TASK TO COMPLETE
Quote exactly the lines spanning from the top of the data below to the line that contains "The width and height of the screenshot is (1063, 687).", including both.
━━ RECORDS PROVIDED
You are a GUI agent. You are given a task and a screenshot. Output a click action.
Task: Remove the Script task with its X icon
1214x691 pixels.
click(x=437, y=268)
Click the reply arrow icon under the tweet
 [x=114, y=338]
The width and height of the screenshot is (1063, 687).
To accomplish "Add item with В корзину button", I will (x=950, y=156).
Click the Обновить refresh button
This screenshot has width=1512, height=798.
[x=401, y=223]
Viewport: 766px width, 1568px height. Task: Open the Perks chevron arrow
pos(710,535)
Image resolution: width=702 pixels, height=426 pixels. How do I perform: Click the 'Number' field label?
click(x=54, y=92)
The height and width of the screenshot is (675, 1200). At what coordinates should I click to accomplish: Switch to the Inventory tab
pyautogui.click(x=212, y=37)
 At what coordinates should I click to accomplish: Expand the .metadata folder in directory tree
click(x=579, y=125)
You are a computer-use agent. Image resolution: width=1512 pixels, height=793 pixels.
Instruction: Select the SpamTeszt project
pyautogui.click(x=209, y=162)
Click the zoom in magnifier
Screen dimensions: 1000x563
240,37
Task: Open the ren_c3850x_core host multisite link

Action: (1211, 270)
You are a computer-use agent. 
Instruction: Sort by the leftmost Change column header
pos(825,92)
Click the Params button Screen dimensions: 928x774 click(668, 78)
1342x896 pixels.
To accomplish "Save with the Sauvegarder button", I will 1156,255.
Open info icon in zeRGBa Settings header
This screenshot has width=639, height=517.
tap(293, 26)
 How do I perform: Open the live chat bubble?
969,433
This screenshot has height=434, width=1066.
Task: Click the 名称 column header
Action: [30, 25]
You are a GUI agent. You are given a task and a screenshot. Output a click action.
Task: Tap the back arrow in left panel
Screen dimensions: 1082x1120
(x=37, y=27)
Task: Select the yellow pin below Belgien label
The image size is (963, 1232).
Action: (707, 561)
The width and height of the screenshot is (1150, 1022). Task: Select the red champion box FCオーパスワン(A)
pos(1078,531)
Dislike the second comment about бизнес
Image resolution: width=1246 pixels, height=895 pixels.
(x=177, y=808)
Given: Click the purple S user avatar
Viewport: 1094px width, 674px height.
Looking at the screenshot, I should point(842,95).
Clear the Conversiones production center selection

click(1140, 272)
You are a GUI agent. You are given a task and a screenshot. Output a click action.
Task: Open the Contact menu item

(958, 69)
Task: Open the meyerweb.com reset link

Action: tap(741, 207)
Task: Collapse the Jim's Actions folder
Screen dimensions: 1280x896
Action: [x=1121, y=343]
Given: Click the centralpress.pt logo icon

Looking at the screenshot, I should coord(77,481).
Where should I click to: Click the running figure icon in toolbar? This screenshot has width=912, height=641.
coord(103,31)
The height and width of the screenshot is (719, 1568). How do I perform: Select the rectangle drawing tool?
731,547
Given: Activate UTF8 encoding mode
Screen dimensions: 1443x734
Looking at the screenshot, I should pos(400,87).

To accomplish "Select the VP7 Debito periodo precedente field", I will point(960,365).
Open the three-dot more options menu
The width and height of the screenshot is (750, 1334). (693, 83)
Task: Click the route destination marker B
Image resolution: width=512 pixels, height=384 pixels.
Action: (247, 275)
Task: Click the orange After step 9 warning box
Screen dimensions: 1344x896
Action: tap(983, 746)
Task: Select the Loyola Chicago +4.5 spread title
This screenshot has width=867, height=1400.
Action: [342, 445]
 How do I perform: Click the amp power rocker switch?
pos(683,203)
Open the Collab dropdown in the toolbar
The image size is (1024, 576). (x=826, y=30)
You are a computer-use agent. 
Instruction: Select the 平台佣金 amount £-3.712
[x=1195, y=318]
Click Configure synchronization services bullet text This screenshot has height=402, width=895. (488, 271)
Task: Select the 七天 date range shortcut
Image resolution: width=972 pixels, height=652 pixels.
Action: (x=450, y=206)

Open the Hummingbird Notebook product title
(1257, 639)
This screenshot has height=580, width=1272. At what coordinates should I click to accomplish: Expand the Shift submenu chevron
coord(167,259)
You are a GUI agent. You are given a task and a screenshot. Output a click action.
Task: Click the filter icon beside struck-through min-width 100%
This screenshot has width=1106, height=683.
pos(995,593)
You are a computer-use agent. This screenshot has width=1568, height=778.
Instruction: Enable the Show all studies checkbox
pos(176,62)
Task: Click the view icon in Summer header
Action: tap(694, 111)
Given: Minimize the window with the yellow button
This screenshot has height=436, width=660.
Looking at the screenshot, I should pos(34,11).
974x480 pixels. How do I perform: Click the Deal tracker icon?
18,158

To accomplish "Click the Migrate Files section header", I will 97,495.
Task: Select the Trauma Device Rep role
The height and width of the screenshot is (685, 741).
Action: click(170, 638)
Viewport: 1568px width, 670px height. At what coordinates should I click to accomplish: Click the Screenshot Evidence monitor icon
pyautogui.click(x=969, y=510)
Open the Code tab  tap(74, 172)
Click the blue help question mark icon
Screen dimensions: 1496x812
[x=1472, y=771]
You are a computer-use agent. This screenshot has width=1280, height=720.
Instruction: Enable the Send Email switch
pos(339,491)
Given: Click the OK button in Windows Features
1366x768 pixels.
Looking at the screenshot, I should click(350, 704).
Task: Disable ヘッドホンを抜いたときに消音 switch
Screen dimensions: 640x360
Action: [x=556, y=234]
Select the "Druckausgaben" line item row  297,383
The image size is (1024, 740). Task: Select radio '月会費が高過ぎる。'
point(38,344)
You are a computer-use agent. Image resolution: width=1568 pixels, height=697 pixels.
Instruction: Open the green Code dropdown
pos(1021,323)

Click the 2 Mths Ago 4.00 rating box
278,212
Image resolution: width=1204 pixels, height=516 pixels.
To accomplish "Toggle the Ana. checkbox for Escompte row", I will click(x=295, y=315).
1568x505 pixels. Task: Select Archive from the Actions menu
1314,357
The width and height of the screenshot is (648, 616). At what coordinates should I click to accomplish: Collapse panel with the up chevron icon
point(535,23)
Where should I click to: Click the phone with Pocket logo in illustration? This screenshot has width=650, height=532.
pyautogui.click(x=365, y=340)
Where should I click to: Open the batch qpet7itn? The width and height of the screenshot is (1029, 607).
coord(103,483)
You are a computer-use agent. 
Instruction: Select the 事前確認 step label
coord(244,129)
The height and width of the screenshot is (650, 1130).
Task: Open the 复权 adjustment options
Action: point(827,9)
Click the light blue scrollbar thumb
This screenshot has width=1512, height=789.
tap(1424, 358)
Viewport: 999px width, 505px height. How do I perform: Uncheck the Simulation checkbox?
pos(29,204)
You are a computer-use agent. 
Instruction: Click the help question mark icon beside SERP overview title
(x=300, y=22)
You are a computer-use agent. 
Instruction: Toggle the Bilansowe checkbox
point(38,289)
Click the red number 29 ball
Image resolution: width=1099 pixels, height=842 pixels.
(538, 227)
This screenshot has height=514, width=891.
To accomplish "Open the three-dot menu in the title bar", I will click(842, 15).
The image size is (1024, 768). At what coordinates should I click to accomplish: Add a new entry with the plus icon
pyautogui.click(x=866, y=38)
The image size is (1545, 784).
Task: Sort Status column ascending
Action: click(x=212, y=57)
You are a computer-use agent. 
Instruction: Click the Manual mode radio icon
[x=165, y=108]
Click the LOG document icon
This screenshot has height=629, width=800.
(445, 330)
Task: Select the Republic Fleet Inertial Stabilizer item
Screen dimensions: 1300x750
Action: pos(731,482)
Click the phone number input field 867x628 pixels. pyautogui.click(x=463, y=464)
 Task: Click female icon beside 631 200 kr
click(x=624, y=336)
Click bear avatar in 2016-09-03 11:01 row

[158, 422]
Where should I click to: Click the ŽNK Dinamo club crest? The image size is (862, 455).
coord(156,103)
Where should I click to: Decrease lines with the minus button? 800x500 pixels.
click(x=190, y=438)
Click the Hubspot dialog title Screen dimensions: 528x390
━━━━
RESPONSE TO THIS TASK
You are a GUI agent. You are given a task and a screenshot. Output a click action.
Task: Remove the Script task with its X icon
1214x691 pixels.
click(x=437, y=268)
Click the reply arrow icon under the tweet
 [x=114, y=338]
The width and height of the screenshot is (1063, 687).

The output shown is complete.